AI Article Synopsis

  • Small interfering RNAs (siRNAs) are valuable for gene expression manipulation but face challenges like degradation and limited delivery efficiency.
  • This study tested three lipid-substituted polyethylenimine (PEI) carriers (Leu-Fect A-C) for delivering siRNAs to various organs, including tumors, in mice.
  • The results showed that these carriers effectively delivered siRNAs, especially in lung and spleen tissues, with Leu-Fect A showing the best distribution, suggesting potential for clinical applications in siRNA therapies.

Article Abstract

Small interfering RNAs (siRNAs) have emerged as a powerful tool to manipulate gene expression . However, their potential therapeutic application encounters significant challenges, such as degradation limited cellular uptake, and restricted biodistribution, among others. This study evaluates the siRNA delivery efficiency of three different lipid-substituted polyethylenimine (PEI)-based carriers, named Leu-Fect A-C, to different organs , including xenograft tumors, when injected into the bloodstream of mice.

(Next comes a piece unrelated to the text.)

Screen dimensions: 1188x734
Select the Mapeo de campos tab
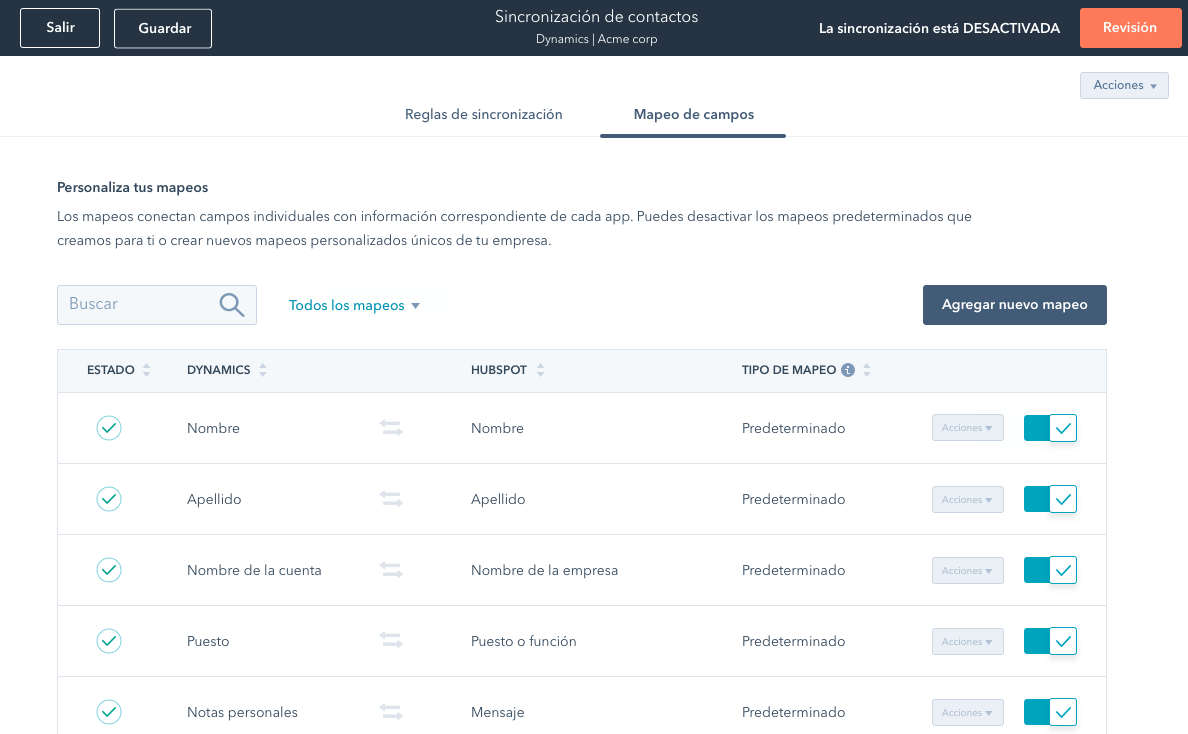(x=693, y=114)
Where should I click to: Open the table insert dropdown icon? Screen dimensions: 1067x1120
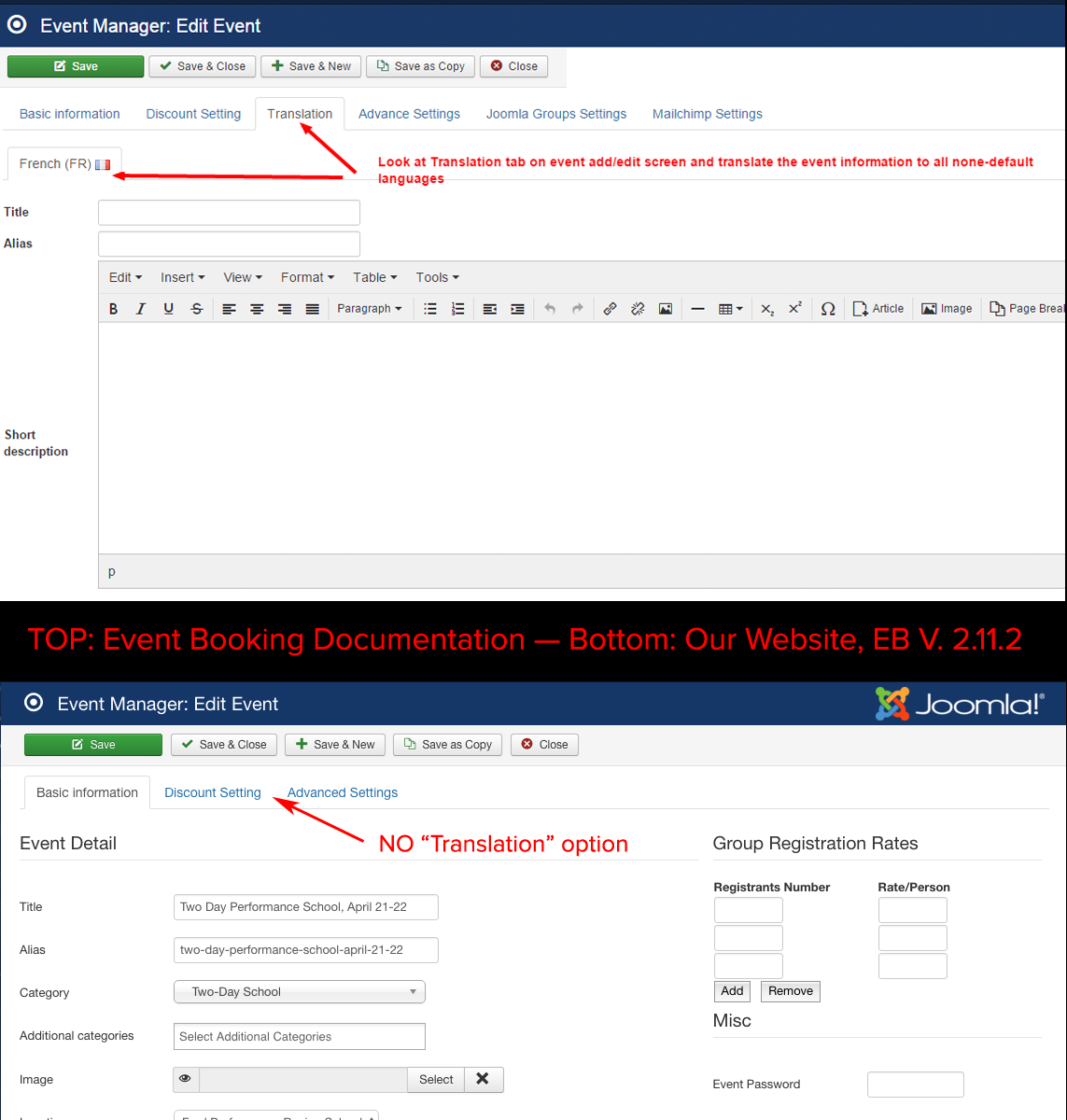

The siRNA analysis was undertaken by stem-loop RT-PCR, followed by qPCR or digital droplet PCR. Formulating siRNAs with a Leu-Fect series of carriers generated nanoparticles that effectively delivered the siRNAs into K652 and MV4-11 cells, both models of leukemia. The Leu-Fect carriers were able to successfully deliver BCR-Abl and FLT3 siRNAs into leukemia xenograft tumors in mice. All three carriers demonstrated significantly enhanced siRNA delivery into organs other than the liver, including the xenograft tumors. Preferential biodistribution of siRNAs was observed in the lungs and spleen. Among the delivery systems, Leu-Fect A exhibited the highest biodistribution into organs. In conclusion, lipid-substituted PEI-based delivery systems offer improvements in addressing pharmacokinetic challenges associated with siRNA-based therapies, thus opening avenues for their potential translation into clinical practice.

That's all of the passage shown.